The new budget offers nothing for Leeds-Grenville except more taxes. After nickle and diming people to death last year by eliminating tax credits, and raising taxes for small businesses, this budget continues that trend.

Last year the government hiked taxes on gasoline and home heating fuel, Canadians savings accounts, and ending children`s arts and sports credits. This year, the public transit tax credit is gone after June – yet this government claims to be Green and encouraging people to ride transit. This will hit lower income earners and students the hardest. There will be new tax on ride–sharing programs and the Canada Savings Bond program is eliminated. Taxes on alcohol and tobacco are rising immediately.

Meanwhile the government is providing money for increased auditing by the Canada Revenue Agency. Although the government has not changed how they tax small family-owned businesses in this budget, they state that they are reviewing this. This will affect many small businesses in Leeds-Grenville who pay their family members to work in the business if they proceed with this plan to raise money to pay for their deficit spending.

MPs have had a great deal of discussion with industries such as campground owners who will be affected by this. Recently the government promised they would not tax these small businesses but now they say they are “reviewing“ this.

For farmers they have announced minor changes to tariffs on inputs and promises of better transportation corridors, but nothing tangible. There was also nothing new for infrastructure spending. The government announced huge infrastructure programs last year and they haven`t yet delivered.
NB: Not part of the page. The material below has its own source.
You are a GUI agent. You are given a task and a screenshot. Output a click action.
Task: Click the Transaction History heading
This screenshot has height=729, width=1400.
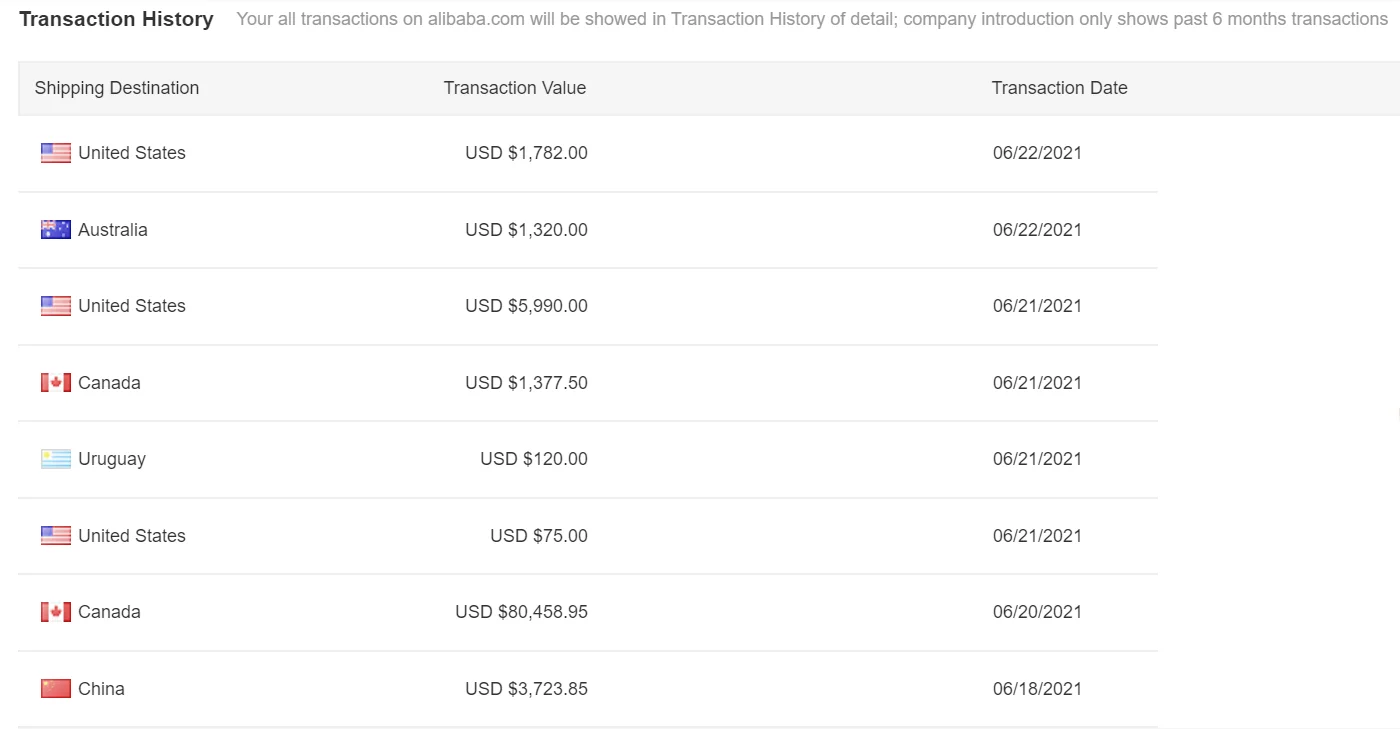click(x=116, y=19)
There is a lot of re-announced spending, and what spending is announced sets lofty goals and interesting targets but no indication of how they will measure the results. For instance, the budget announces $225 million over four years starting next year to establish a new organization to support skills development and measurement in Canada.

It also announced $950 million over five years to develop “superclusters“ such as those located in Silicon Valley Berlin and Tel Aviv, but again, no way to measure. The problem of course with this spending is that Canada already has 147 programs and tax credits worth $22.6 billion for innovation. None of this re-announced spending will help graduates who are trying to find a job or those who are trying to move forward.

Once again this year, the budget claims to help the Middle Class but fails to define the Middle Class or explain how this budget helps them. Meanwhile, the deficit continues to rise with no plan to balance the budget in the future. The deficit in 2016-2017 will be $23 billion and the deficit for the next year is projected to be $28.5 billion.

There is no fiscal plan here and no plan to balance the budget. And this is a broken promise from a government that said it was only going to run small $10 billion budgets while balancing the budget by 2019.